The misses ordered a flight with a IPA, Smoked Porter, India Sessions Belgium Ale and a Saison, I ordered the 20oz of the Saison. I ordered the Saison as neighbour Moody Ales brews a killer Matcha Saison, but unfortunately we werent impressed with Yellow Dog's Abricot Saison. Second round I went with 'just' the Pale Ale. Beautiful beer, that did it for me! Nice smooth and full flavours. 

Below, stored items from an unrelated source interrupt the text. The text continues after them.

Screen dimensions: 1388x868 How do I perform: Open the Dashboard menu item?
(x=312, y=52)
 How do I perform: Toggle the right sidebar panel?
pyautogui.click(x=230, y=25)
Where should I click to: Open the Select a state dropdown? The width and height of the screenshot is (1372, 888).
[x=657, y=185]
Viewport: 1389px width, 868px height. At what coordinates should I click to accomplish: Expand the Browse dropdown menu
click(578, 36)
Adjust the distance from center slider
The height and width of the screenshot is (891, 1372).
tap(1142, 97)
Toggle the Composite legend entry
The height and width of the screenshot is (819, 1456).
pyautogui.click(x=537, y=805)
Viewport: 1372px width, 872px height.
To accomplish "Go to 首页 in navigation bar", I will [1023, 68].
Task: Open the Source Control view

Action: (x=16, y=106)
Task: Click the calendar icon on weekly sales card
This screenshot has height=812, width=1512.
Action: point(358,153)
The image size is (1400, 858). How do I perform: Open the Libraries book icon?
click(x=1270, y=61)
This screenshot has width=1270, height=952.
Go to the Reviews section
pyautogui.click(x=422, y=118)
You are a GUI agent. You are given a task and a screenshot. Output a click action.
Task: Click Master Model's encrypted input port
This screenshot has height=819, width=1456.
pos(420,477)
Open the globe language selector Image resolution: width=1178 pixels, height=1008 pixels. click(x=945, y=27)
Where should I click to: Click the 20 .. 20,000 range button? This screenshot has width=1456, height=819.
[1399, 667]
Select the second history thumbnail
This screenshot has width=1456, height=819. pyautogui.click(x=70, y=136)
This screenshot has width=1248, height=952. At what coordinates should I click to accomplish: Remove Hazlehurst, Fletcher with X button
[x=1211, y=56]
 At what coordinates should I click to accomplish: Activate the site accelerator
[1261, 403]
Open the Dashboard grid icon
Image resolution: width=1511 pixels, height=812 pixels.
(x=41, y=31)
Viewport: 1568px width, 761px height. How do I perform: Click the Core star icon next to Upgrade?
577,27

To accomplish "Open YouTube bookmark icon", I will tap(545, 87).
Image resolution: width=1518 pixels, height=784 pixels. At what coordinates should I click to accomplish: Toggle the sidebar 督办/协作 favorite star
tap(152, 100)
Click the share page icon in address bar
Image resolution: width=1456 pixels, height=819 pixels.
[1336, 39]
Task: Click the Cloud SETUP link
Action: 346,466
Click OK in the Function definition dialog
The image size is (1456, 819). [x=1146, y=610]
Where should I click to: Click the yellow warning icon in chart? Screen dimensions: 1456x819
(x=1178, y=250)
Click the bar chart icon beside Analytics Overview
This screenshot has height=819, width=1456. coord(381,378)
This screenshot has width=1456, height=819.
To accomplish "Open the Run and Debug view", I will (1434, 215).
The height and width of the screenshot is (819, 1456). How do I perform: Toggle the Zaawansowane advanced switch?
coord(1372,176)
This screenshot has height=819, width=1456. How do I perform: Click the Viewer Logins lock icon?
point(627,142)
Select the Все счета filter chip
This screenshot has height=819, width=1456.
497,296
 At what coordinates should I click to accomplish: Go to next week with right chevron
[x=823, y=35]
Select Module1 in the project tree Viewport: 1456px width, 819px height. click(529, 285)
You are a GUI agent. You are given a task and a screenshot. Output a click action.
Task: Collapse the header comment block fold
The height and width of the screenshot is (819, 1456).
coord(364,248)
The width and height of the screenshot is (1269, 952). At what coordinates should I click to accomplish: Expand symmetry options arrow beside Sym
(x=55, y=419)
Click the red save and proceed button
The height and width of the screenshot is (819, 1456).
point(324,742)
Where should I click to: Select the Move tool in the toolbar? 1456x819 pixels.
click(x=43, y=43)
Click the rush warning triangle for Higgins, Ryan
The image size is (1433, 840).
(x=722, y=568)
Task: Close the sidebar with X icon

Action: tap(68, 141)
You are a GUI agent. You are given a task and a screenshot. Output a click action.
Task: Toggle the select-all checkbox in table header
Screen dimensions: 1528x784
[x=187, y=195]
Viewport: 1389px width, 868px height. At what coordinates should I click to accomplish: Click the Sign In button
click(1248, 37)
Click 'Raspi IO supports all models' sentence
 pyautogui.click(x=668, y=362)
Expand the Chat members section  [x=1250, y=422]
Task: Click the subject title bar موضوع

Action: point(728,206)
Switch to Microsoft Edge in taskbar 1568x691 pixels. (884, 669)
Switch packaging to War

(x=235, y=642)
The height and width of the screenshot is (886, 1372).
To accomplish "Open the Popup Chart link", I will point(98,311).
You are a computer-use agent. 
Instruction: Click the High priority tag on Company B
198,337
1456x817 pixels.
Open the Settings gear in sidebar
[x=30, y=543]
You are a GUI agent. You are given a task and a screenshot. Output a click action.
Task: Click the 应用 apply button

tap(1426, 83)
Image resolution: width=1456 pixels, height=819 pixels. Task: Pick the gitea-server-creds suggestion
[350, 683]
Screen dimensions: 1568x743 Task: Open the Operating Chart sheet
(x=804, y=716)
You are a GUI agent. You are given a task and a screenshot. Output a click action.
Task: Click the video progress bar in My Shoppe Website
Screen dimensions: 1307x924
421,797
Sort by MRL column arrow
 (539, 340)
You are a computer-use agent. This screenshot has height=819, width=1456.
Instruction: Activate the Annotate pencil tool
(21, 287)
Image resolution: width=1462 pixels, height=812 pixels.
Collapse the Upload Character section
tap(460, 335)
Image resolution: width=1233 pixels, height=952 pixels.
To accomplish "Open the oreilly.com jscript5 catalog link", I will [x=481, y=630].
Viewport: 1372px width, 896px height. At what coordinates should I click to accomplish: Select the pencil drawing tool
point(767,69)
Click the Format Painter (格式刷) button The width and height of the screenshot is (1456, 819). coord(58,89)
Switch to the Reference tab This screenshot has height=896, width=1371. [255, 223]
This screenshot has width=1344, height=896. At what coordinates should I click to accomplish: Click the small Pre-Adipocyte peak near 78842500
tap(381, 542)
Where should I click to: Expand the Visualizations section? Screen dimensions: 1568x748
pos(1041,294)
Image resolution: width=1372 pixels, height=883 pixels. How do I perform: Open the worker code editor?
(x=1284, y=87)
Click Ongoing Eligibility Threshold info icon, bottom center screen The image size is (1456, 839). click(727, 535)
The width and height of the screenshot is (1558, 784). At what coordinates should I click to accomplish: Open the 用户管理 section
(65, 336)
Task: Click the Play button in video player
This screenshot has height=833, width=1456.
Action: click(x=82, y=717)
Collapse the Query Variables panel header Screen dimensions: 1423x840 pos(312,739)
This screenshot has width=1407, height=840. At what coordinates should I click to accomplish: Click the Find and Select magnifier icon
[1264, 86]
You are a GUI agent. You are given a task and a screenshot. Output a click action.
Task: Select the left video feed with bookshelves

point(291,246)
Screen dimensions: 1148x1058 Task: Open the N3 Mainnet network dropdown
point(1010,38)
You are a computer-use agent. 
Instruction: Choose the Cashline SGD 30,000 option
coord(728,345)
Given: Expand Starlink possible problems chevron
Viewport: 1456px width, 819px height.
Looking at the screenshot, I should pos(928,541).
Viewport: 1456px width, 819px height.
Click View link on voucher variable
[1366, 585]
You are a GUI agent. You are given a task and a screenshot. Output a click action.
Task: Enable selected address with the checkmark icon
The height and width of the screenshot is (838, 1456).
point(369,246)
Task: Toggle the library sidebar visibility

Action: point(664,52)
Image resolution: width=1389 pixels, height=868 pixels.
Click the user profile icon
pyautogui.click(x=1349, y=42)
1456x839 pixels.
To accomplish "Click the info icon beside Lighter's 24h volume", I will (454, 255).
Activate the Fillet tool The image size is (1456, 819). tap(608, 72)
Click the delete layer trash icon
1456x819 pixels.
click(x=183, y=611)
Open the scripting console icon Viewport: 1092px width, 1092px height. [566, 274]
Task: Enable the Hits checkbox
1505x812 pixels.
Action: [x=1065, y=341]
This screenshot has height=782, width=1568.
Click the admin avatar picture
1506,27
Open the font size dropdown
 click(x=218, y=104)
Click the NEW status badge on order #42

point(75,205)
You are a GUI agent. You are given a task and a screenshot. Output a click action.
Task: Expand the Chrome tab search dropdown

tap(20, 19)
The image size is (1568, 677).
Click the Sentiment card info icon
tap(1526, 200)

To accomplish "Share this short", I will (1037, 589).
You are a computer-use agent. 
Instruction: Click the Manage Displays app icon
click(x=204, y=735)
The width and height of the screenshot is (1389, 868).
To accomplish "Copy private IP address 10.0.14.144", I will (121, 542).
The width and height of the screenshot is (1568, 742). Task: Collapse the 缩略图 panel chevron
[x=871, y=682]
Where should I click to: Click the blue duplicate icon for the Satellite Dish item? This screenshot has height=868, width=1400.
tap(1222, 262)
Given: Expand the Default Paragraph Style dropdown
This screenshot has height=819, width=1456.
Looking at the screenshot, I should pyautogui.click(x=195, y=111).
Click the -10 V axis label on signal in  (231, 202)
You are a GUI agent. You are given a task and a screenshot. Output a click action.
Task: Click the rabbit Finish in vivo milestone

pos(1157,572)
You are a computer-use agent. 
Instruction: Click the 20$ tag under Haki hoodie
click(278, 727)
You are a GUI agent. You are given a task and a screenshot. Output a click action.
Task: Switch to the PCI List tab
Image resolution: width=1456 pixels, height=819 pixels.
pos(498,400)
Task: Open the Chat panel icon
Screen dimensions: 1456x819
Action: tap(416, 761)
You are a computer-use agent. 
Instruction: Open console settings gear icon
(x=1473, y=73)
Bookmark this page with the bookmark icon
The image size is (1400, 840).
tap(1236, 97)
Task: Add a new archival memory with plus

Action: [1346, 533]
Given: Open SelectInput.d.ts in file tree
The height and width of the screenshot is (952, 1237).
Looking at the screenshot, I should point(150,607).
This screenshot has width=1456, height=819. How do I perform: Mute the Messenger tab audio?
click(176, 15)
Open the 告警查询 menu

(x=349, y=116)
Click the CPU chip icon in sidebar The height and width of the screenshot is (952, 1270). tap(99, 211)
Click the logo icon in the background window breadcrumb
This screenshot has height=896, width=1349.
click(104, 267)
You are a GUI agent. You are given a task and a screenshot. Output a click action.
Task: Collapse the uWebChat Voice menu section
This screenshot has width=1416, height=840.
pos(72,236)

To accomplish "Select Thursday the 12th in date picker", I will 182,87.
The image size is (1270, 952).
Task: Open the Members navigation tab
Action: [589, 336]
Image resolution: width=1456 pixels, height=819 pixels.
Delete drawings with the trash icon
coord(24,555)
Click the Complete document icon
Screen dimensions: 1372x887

Dailed my 50mm all the way open to 1.8, blow up that background and match that silky smootheness with the silky smoothness of the beer. In post I added a nice vignette and dailed down on the saturation in the background to emphasize on the star of the day. Here you go:

Pre-Work early morning panorama shoot

Earlier this week I brought my camera with me to work. Sunrise is around 7:30 just around when I get to work and I have been wanting to shoot around this area for a while now. Waterfront Park in North Vancouver is pretty neat and it looks beatiful with the Vancouver skyline in the background. I shot these to pano's around sunrise just after 7am. Both images consist of about a total of 12 vertically shot photos in two rows. As I didn't bring my tripod it was all shot handheld.

There was just enough light to dail my camera in at f8, low ISO 200 or 400 and a shutter speed of 1/60. The shutterspeed is just fast enough for a 50mm lens to be handheld. Ideally a faster shutterspeed is better, but in the end I was able to steady the camera enought to get sharp images without going to hight on the ISO or decrease the dept-of-field.